» Objetivo:
Copia del texto sobre el poema de Richard Wilbur todo lo que va desde "La voz del padre" hasta "la ficción breve.", y cambia "estornino" por "gorrión".

» Texto proporcionado:
********************

Richard Wilbur (1921-2017), poeta estadounidense, recibió -entre muchos otros premios- el título de Poet Laureate en 1967, en mérito a su producción poética. Tradujo además al inglés a autores de habla francesa y portuguesa.                    

El poema (publicado en The Mind-Reader, de 1976), cuya traducción en español me pertenece, sin duda relata un episodio real en el que el hablante coloca a la experiencia de la paternidad como rectora de la situación, subrayando el tono realista de la inspiración de Wilbur, rasgo que predomina en su vasta, exitosa obra.

La voz del padre narra una anécdota impregnada de una discreta emoción: la hija ha iniciado un periplo que deberá recorrer para llegar a la madurez, y la voz poética del padre introduce el campo semántico apropiado: un viaje, un viaje por mar: “la proa” de la casa. El tecleo de la máquina es el ruido de la cadena del ancla al elevarse por la borda, lista ya la pesada carga que la nave habrá de transportar. El padre, escritor, sabe que es ella quien debe enfrentar la travesía, tal como aquel estornino que, aprisionado en esa misma habitación, lograra su libertad. Y el destino se cumplió: Ellen D. Wilbur (1943) está considerada actualmente como una notable cultora de la ficción breve.

********************

» Datos proporcionados:

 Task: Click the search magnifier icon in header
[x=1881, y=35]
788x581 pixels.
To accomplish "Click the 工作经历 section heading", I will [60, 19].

********************

» Resultado correcto:
La voz del padre narra una anécdota impregnada de una discreta emoción: la hija ha iniciado un periplo que deberá recorrer para llegar a la madurez, y la voz poética del padre introduce el campo semántico apropiado: un viaje, un viaje por mar: “la proa” de la casa. El tecleo de la máquina es el ruido de la cadena del ancla al elevarse por la borda, lista ya la pesada carga que la nave habrá de transportar. El padre, escritor, sabe que es ella quien debe enfrentar la travesía, tal como aquel gorrión que, aprisionado en esa misma habitación, lograra su libertad. Y el destino se cumplió: Ellen D. Wilbur (1943) está considerada actualmente como una notable cultora de la ficción breve.